Agoda’s automated customer service chat allows travellers to receive quick, contextual help, while reducing the load on our customer service agents. My focus is on defining experience flows (e.g. a wish to waive a cancellation fee, a special request for a hotel), determining required inputs from customers, and writing the messages we send. More recently, I’ve been working alongside project managers responsible for our agent workflow, integrating our tools to further improve efficiency.
When chat was first introduced as a contact channel for Agoda customers, customers were simply connected to the next available customer service agent. Although this new channel improved our customer satisfaction score, the additional contact with agents meant increased operating costs.
Our data showed that many of the contacts made to Agoda's customer service team are about issues customers can resolve in our customer portal. If we could help customers self-serve through our chat channel, we might be able to reduce costs while further improving customer satisfaction.
We considered training a machine learning model to detect customer intent from free text, but ultimately opted to present customers with a list of options where possible. Aside from allowing us to move faster, this made sense because our emphasis would be on self-service options, which require specific inputs from the customer.
More recently, we've begun to integrate customer chat with our agent-facing products. By partially automating the agent workflow for issues customers are unable to resolve on their own, we expect to reduce the amount of time agents spend on these issues.
I've owned design for our automated chat from its conception, and collaborate with a product manager to define new flows and improve existing ones.
I also write all content for the messages sent to our customers, and work closely with our development team to understand tech limitations and ensure proper implementation.
In the beginning, we shipped quickly by leveraging the existing self-service options in Agoda's customer portal. We gathered what customers needed help with, and provided links to the appropriate features within the portal, such as this cancellation modal below.
Once all available self-service options were supported with links, we improved the chat experience by eliminating the links and building end-to-end journeys for each option, prioritizing by potential savings in the time agents spend on cases. While our customer portal relies on more traditional forms for input, the chat format allows us to guide customers with messaging and instructions, collecting one input at a time.
The example below is of our simplest cancellation flow, when a booking is eligible for free cancellation.
A majority of customers who initiate the automated chat do not end up contacting our customer service team, and customer satisfaction was higher for those who were able to self-serve than those who were eventually connected to an agent.

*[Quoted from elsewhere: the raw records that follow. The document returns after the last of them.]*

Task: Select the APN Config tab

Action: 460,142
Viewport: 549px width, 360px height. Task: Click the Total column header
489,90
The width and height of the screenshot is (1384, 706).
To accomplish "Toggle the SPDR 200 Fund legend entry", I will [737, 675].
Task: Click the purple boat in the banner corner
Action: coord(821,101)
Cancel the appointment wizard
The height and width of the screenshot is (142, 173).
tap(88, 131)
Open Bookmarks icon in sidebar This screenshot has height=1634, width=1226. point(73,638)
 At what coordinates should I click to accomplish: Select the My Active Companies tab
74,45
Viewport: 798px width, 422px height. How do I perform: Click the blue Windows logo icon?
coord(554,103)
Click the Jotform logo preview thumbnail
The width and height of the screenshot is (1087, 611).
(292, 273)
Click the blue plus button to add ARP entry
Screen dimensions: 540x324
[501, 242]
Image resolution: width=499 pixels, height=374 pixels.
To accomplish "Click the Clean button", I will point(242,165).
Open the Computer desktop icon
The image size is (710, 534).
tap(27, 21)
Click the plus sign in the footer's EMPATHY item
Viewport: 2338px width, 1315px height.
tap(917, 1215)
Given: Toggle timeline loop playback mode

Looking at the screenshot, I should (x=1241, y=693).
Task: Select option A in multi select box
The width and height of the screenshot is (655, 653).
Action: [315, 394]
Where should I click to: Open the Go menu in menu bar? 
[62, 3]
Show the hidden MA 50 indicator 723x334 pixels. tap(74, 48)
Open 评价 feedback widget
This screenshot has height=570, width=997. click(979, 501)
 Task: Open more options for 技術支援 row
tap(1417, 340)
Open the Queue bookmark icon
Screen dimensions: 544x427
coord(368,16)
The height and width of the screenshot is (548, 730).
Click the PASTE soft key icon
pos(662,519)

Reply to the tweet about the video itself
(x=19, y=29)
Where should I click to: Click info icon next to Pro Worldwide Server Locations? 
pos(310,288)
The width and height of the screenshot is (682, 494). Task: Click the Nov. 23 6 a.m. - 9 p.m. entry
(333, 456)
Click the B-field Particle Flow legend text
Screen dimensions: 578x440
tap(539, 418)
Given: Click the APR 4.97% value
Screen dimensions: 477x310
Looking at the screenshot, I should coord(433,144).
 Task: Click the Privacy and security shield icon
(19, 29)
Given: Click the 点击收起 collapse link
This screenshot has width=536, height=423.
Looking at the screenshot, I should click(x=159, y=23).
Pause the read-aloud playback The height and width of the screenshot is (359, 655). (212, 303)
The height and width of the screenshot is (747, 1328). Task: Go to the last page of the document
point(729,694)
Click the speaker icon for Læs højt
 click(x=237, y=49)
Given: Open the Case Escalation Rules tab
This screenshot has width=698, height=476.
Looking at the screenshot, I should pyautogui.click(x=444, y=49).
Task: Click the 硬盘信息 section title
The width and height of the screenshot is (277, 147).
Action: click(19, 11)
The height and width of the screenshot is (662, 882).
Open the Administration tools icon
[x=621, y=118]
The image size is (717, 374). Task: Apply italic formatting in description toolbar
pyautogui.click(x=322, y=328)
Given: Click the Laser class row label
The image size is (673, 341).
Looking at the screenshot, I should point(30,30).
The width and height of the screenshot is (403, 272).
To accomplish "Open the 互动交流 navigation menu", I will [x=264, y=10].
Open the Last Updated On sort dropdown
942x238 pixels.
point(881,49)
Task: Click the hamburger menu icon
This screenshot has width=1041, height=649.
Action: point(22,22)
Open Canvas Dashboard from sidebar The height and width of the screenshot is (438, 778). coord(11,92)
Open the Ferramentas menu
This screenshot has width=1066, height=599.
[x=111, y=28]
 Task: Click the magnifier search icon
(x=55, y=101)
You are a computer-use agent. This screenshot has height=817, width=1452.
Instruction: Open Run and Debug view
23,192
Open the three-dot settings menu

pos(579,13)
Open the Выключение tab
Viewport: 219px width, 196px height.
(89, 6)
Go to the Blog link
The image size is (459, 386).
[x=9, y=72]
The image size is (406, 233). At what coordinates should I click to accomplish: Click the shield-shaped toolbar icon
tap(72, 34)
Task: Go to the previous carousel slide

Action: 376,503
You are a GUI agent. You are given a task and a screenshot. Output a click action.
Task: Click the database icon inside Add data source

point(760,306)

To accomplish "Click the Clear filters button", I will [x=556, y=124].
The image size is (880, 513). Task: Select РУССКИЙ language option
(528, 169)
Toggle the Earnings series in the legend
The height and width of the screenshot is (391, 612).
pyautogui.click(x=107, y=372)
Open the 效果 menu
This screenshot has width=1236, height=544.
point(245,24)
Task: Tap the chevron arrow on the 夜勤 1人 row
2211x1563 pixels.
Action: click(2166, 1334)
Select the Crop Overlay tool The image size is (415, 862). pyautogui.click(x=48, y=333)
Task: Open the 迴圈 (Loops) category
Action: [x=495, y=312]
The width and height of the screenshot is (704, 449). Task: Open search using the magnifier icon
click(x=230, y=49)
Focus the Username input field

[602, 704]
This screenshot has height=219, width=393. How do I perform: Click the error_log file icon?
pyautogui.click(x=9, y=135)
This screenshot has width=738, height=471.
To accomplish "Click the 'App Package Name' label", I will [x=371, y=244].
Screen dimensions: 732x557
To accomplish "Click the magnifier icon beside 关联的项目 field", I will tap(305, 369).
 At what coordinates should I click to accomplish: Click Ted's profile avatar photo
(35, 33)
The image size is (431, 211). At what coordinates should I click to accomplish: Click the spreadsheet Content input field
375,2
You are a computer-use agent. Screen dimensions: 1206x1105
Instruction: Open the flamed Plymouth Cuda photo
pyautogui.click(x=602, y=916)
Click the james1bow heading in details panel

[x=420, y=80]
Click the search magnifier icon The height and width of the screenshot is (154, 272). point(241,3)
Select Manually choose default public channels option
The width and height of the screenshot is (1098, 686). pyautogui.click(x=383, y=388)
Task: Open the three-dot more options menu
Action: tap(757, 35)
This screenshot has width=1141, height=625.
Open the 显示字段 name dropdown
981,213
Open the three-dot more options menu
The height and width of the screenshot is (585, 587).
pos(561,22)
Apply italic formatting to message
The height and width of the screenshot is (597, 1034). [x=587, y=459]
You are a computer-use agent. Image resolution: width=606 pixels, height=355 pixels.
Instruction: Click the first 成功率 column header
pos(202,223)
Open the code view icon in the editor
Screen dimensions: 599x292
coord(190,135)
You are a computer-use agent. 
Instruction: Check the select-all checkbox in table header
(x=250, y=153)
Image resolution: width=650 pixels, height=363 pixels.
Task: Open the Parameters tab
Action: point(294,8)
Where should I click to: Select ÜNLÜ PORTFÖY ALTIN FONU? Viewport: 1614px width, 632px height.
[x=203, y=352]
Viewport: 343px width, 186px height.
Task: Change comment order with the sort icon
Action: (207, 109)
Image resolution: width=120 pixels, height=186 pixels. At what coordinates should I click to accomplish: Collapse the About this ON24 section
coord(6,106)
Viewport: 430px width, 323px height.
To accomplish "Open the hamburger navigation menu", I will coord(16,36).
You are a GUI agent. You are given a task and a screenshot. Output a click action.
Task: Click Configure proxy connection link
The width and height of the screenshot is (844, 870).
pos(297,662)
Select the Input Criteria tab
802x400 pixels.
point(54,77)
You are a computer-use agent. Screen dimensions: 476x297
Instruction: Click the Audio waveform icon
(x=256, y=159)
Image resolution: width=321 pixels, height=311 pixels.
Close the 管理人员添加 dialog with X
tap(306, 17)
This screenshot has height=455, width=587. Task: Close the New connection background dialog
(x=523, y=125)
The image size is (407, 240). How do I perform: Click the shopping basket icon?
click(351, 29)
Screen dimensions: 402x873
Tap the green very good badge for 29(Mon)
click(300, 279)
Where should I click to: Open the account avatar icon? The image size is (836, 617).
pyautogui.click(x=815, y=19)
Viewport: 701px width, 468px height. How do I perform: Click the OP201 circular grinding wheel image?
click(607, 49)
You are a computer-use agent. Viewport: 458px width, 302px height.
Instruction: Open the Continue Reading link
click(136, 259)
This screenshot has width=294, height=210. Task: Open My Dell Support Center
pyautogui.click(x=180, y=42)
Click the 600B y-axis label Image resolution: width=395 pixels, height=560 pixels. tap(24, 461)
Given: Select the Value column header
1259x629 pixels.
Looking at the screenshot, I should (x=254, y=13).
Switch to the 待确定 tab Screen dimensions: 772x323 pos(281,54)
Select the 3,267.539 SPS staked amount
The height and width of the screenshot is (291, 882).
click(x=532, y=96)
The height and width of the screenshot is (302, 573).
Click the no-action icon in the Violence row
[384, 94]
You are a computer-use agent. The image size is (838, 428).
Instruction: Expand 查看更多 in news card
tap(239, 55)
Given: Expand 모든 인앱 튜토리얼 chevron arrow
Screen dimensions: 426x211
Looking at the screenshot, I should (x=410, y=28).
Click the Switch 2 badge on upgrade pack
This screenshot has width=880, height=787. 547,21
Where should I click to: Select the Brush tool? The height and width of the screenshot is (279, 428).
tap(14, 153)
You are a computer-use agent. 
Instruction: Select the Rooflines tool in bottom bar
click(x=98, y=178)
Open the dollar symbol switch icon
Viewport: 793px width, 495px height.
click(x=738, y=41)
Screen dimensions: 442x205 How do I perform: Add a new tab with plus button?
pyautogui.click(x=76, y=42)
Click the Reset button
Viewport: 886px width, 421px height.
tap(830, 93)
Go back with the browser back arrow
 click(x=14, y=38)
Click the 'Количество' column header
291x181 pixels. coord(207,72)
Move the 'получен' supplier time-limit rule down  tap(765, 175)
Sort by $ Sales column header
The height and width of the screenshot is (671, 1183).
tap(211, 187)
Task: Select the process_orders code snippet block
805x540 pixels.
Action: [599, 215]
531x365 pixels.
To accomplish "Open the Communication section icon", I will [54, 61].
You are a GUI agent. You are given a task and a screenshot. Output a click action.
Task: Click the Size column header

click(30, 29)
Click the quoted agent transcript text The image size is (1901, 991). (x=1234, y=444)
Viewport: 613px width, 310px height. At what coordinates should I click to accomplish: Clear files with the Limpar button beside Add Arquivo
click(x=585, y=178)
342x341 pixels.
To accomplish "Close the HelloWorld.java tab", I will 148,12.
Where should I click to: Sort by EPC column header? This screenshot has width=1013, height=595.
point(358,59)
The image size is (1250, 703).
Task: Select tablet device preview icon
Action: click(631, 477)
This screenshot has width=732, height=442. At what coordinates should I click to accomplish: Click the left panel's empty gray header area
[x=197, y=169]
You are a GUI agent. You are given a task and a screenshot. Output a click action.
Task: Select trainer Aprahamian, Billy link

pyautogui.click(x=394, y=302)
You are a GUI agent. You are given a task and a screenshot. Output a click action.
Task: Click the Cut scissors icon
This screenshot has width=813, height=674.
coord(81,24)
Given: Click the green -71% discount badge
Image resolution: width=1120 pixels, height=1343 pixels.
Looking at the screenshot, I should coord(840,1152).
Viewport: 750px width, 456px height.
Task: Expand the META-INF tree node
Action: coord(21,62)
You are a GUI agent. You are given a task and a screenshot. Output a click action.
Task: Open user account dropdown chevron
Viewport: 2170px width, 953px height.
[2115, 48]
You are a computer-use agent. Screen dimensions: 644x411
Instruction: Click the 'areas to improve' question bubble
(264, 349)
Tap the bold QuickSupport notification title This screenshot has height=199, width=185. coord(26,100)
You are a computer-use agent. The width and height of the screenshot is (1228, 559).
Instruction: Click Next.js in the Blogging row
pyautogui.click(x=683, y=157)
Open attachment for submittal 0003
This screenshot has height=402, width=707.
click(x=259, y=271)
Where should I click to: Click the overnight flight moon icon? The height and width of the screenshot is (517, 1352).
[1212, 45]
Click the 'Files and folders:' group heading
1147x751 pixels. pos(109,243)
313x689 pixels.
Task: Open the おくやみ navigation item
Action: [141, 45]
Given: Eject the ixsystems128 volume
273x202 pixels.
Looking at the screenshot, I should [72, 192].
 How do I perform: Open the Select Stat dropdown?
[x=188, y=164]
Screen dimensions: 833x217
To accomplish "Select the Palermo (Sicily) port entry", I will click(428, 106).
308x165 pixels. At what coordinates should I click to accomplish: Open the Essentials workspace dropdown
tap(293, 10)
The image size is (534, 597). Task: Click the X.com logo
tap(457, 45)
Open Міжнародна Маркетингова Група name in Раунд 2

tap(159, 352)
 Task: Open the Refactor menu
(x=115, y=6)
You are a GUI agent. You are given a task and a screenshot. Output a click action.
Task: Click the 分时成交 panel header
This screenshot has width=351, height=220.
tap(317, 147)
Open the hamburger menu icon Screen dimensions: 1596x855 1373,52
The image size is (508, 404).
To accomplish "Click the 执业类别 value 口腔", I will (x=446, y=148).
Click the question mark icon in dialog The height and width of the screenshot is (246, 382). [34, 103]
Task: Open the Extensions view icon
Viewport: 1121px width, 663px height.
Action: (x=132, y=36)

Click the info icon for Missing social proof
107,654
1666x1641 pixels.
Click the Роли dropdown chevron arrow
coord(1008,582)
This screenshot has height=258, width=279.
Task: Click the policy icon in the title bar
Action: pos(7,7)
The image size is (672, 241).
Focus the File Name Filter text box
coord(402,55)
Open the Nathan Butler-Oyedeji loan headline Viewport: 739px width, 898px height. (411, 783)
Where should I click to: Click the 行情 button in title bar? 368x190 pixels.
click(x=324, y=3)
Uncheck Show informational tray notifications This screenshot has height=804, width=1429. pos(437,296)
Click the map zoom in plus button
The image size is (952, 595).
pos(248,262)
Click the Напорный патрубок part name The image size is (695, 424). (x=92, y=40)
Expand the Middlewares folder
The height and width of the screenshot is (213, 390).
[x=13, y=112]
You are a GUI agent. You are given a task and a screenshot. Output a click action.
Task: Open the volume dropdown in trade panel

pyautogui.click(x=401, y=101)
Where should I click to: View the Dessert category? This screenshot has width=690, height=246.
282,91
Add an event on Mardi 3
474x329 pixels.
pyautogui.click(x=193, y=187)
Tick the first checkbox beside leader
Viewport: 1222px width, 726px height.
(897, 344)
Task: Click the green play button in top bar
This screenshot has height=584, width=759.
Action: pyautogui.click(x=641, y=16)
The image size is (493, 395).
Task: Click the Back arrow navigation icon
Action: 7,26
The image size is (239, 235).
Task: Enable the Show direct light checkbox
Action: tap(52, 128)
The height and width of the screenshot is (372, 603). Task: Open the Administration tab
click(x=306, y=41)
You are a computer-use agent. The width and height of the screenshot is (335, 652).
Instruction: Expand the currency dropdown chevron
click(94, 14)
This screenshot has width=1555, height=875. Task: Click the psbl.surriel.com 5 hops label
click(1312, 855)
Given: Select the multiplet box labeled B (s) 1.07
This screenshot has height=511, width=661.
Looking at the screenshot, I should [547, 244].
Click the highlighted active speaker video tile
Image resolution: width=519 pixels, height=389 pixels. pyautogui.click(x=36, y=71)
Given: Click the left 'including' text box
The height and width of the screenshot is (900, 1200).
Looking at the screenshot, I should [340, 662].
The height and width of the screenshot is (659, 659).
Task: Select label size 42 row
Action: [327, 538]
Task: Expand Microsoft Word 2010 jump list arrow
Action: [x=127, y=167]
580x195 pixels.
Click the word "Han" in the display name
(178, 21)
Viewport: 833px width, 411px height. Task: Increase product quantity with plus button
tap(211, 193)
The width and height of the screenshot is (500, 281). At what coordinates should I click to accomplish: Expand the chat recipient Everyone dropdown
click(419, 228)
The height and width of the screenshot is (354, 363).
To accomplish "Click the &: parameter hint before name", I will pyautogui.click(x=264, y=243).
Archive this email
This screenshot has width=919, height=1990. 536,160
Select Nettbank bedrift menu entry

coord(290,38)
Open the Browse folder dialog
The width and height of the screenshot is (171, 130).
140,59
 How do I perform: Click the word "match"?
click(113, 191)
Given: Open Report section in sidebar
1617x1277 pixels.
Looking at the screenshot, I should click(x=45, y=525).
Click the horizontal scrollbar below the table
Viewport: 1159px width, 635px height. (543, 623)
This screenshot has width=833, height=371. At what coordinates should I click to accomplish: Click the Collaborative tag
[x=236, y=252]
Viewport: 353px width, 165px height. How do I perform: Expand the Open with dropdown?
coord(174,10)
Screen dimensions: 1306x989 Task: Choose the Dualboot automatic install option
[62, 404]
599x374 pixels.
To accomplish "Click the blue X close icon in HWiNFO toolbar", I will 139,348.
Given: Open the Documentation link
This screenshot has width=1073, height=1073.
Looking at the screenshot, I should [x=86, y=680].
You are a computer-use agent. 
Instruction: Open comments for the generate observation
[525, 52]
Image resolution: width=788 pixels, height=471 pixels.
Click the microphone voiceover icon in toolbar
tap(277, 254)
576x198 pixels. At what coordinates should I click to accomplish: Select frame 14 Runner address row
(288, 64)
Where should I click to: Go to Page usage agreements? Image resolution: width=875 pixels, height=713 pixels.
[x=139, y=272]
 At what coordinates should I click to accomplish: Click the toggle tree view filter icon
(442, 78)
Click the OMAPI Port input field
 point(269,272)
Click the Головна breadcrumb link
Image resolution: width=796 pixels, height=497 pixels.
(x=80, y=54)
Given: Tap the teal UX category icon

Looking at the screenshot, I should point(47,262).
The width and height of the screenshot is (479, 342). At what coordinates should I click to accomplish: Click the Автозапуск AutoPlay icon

When our automated chat first launched, it was unavailable to logged-out users because we used only log-in for verification. To reduce friction, we introduced verification with booking ID and email, which is how customers are verified over the phone.
This increased usage of our automated chat significantly, reducing the total time agents spent handling customer issues.
When a customer is connected with a customer service agent, the agent has a specific set of operating procedures to follow. Previously, customers who interacted with our automated chat before connecting to an agent were not distinguished from those who had not. This meant agents were spending time collecting information that was already available, and customers were sometimes asked to provide the same details twice.
To eliminate this redundancy and further reduce the time agents spend handling issues, we're in the process of partially automating our agent workflow by collecting as much information as possible with the automated chat, and having agents skip some of the steps they're otherwise required to go through.
Actions highlighted in the agent journey below will be automated by the chat system, and agents will proceed from the appropriate step in the issue resolution process.
For this, I collaborate with the project team within Agoda's Customer Experience Group (CEG) responsible for guided agent flows. Each step of an agent flow requires specific inputs, and is often written in Agoda-specific jargon. I write our customer-facing prompts, and work with the project team to ensure the input we collect can be mapped back to our agent-facing product.